Resources for Coastal Hazard Education
Organized by the coastal hazards faced by many Alaska communities
These resources help support increased understanding and readiness to respond to the hazards that might occur. Also included are:
- Background information about each type of hazard
- Lesson plans
- Environmental monitoring protocols
- Logical sequences for teaching
Changing weather patterns
As the climate changes, we are seeing changes on the shorter term—weather patterns are changing seasonally. Oceans are warming and storms are becoming more severe.
Thawing permafrost, intensifying storms, rising sea levels, and reductions in shorefast sea ice are combining to wear away large sections of Alaska’s coast. Arctic western Alaska has become known worldwide for the impacts of coastal climate change.
Harmful algal blooms (HABs)
Some algae produce toxins and can reproduce rapidly to high concentrations. When filter feeders such as clams eat these algae, they accumulate toxins, which pass up the food chain to other animals, including humans, causing illness and sometimes death.
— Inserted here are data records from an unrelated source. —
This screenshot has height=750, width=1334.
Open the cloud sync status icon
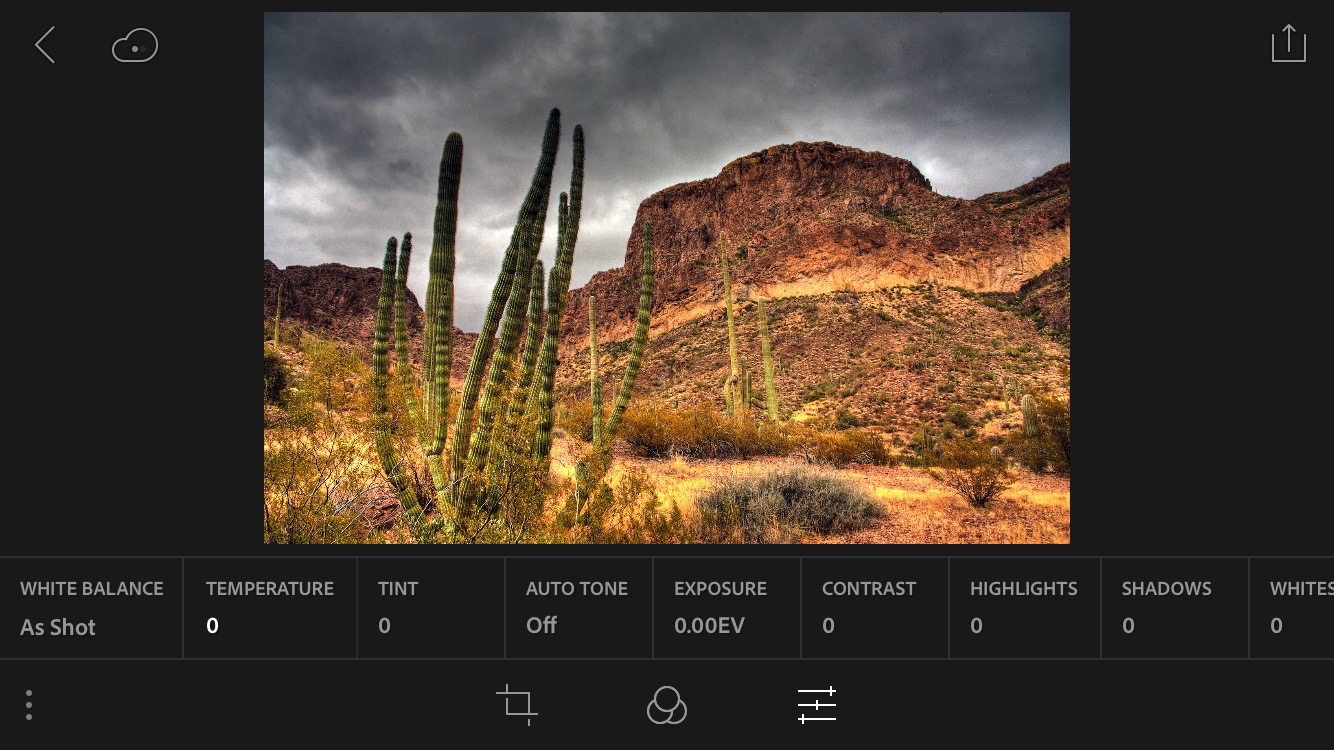(x=135, y=46)

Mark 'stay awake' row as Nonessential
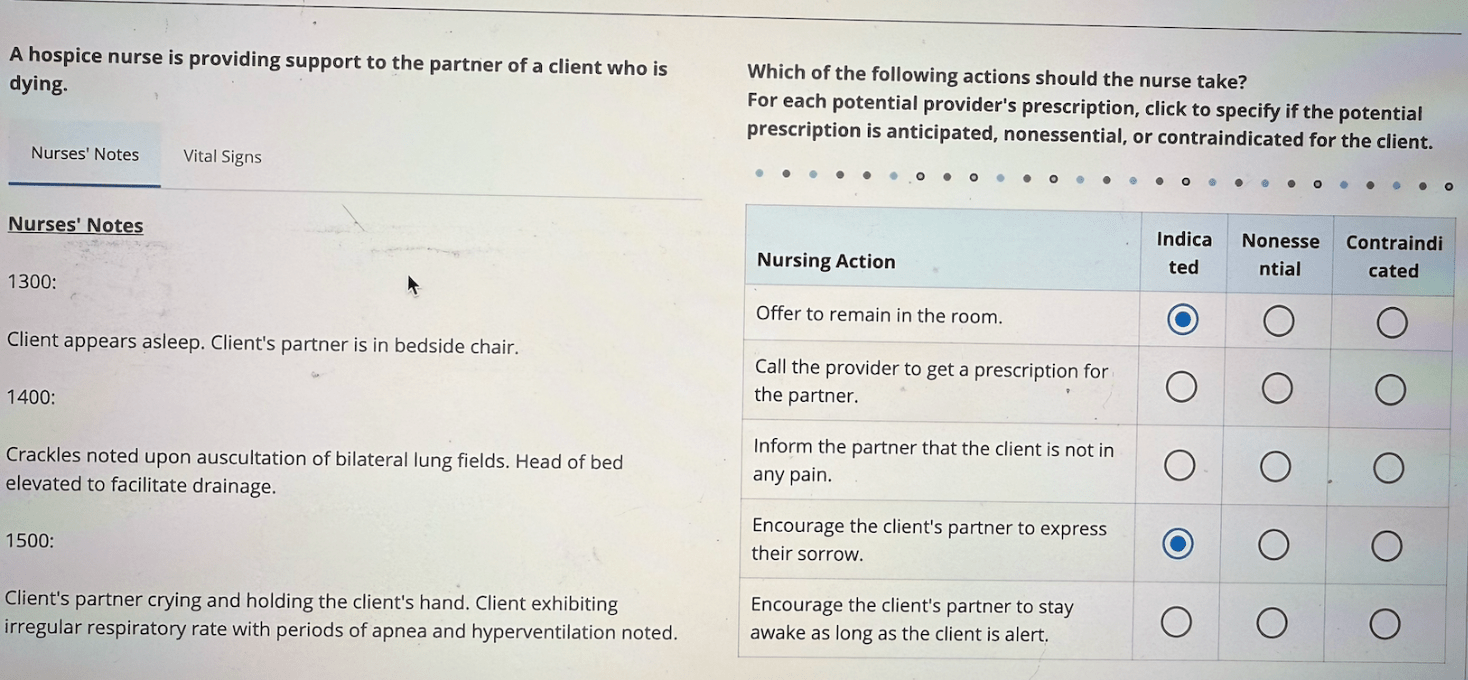click(x=1271, y=624)
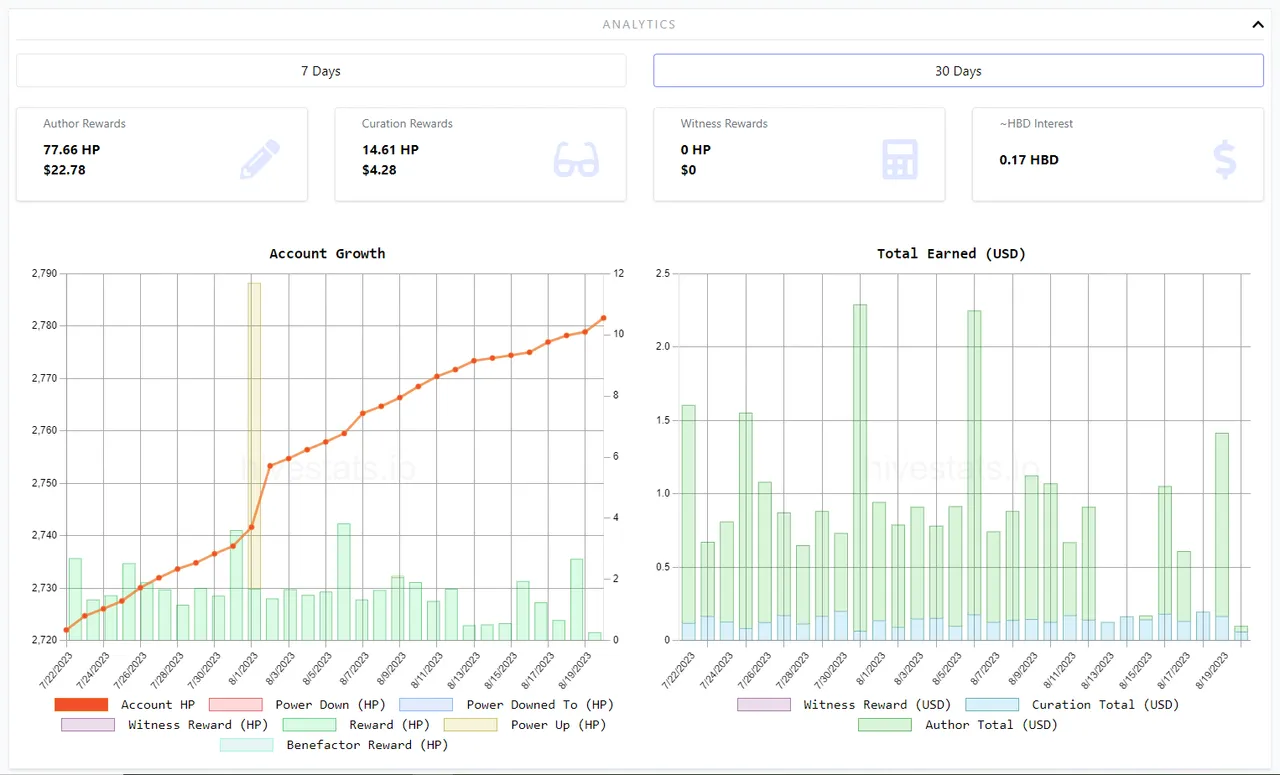
Task: Toggle Power Down (HP) legend entry
Action: (235, 705)
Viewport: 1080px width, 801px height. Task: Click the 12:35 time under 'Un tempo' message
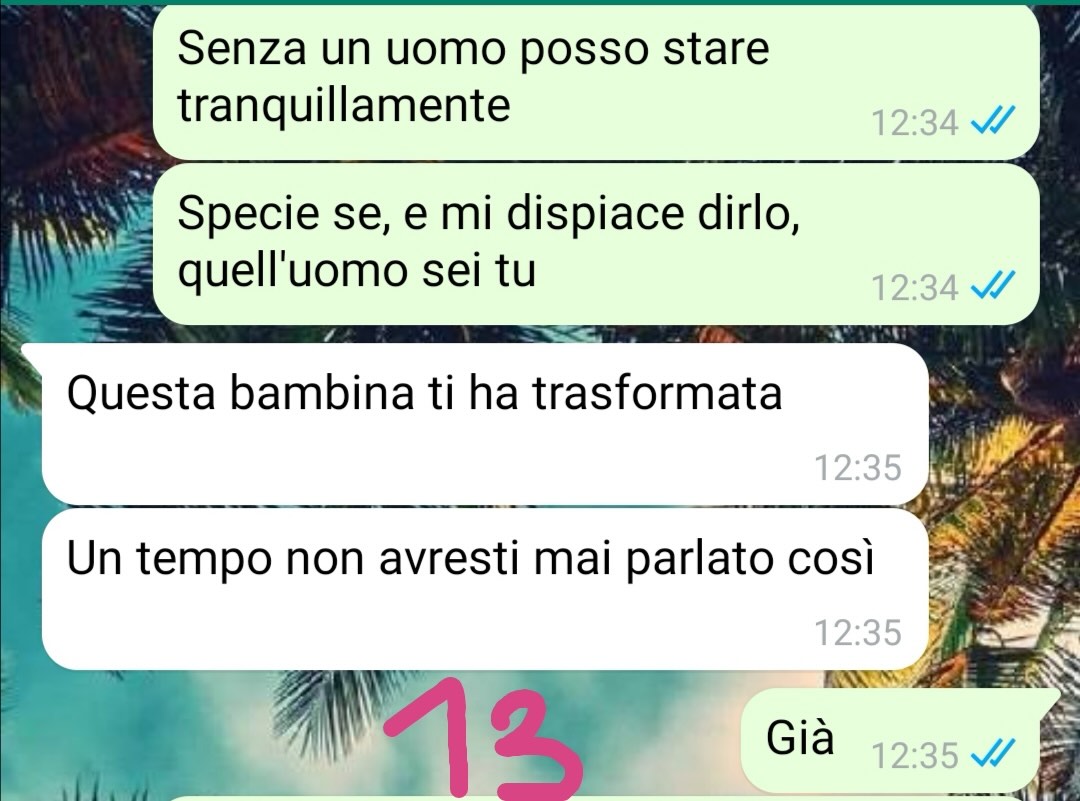click(x=858, y=632)
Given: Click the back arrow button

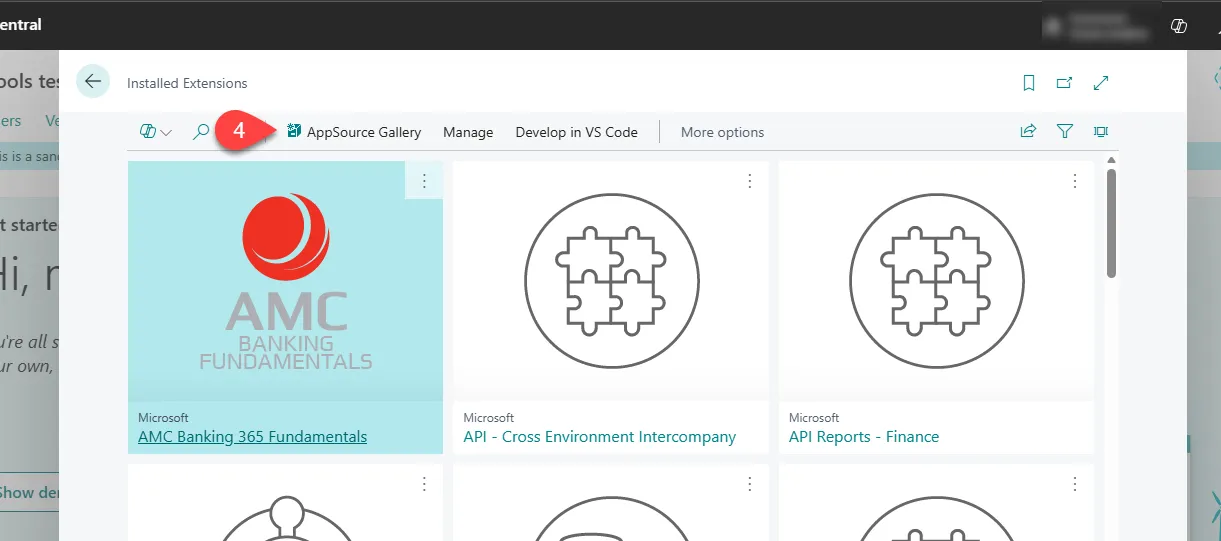Looking at the screenshot, I should click(x=93, y=82).
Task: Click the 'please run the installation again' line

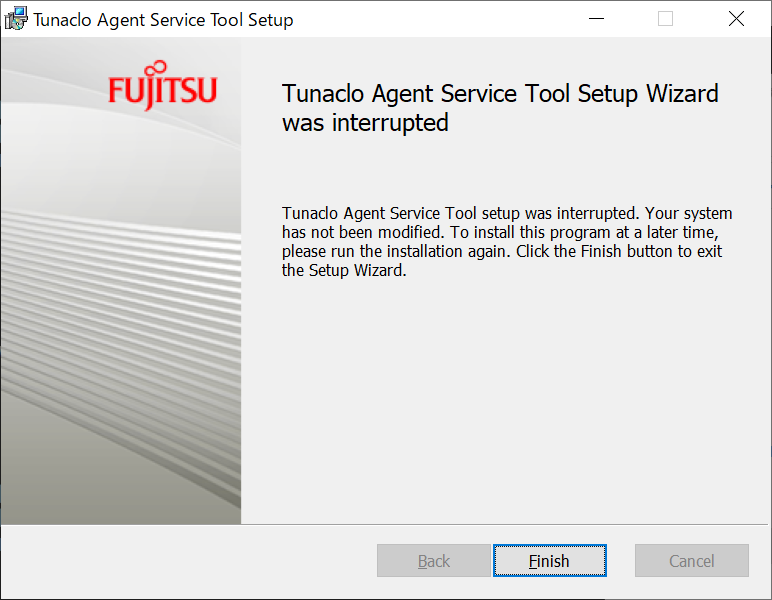Action: (x=501, y=252)
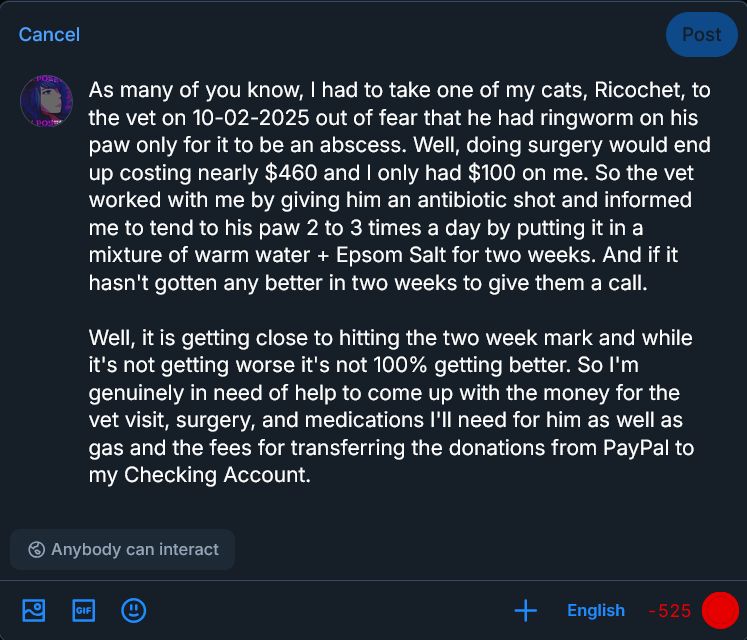Click the red character limit circle indicator

click(x=720, y=610)
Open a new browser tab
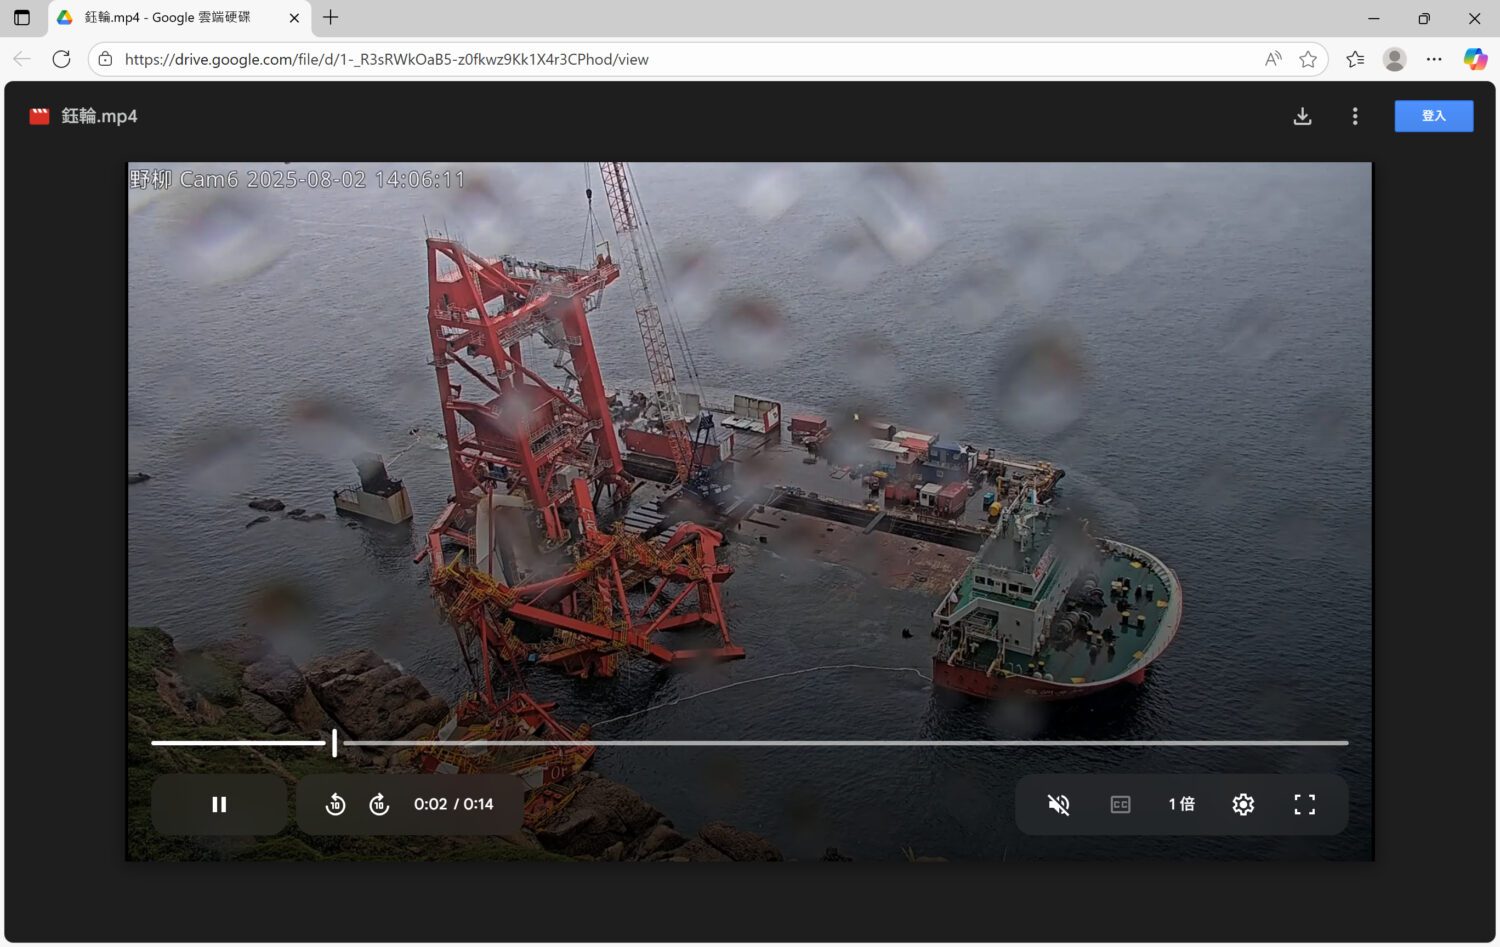This screenshot has width=1500, height=947. [330, 17]
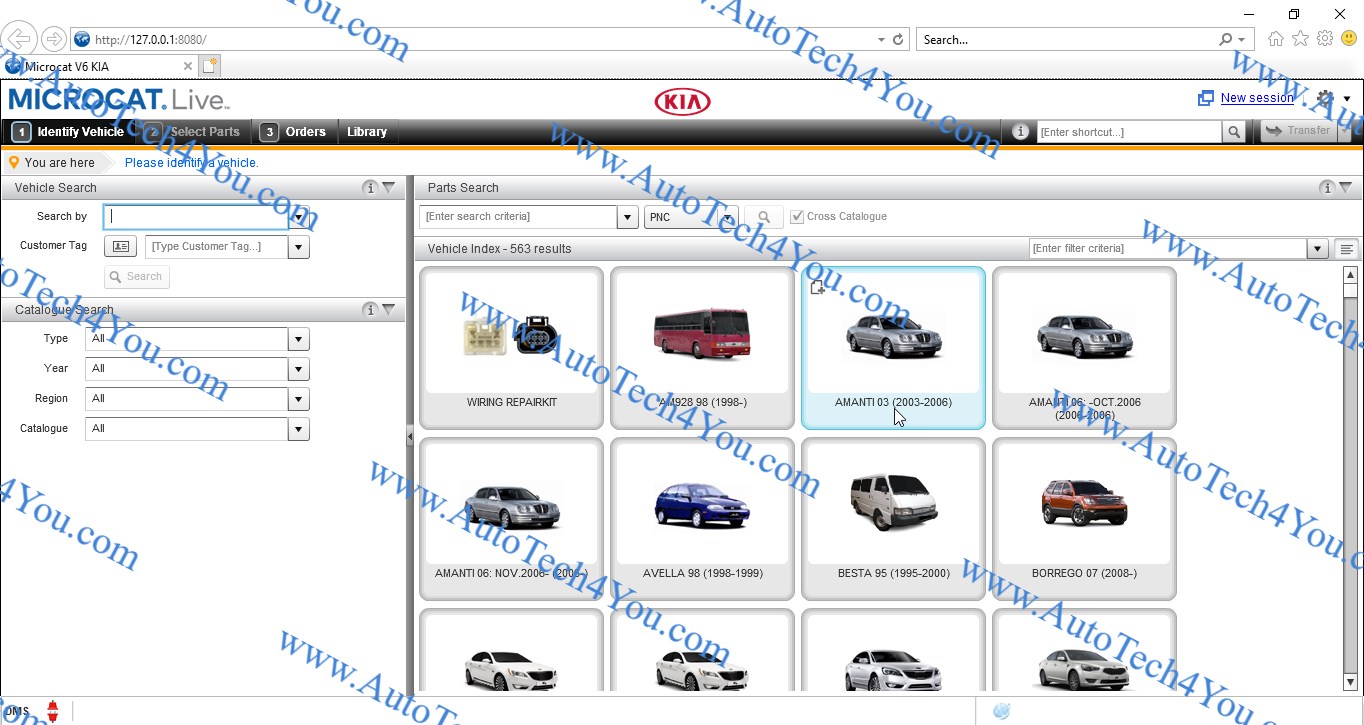Screen dimensions: 1364x725
Task: Open the Type dropdown
Action: [298, 339]
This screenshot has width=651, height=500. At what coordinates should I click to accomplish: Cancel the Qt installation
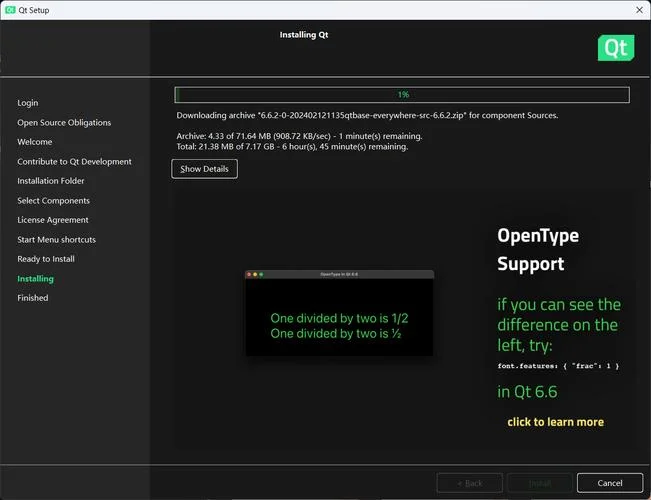[609, 483]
The National Oceanic and Atmospheric Administration defines marine debris as “any persistent solid material that is manufactured or processed and directly or indirectly, intentionally or unintentionally, disposed of or abandoned in the marine environment or Great Lakes.” Simply put, it's trash in the water.
Ocean acidification (OA) is the long-term lowering of average global ocean pH. The current rate of change of OA is faster than at any time on record. Lowering the pH of seawater affects the ability of shell-building organisms—such as the pteropod above—to create and maintain their shells.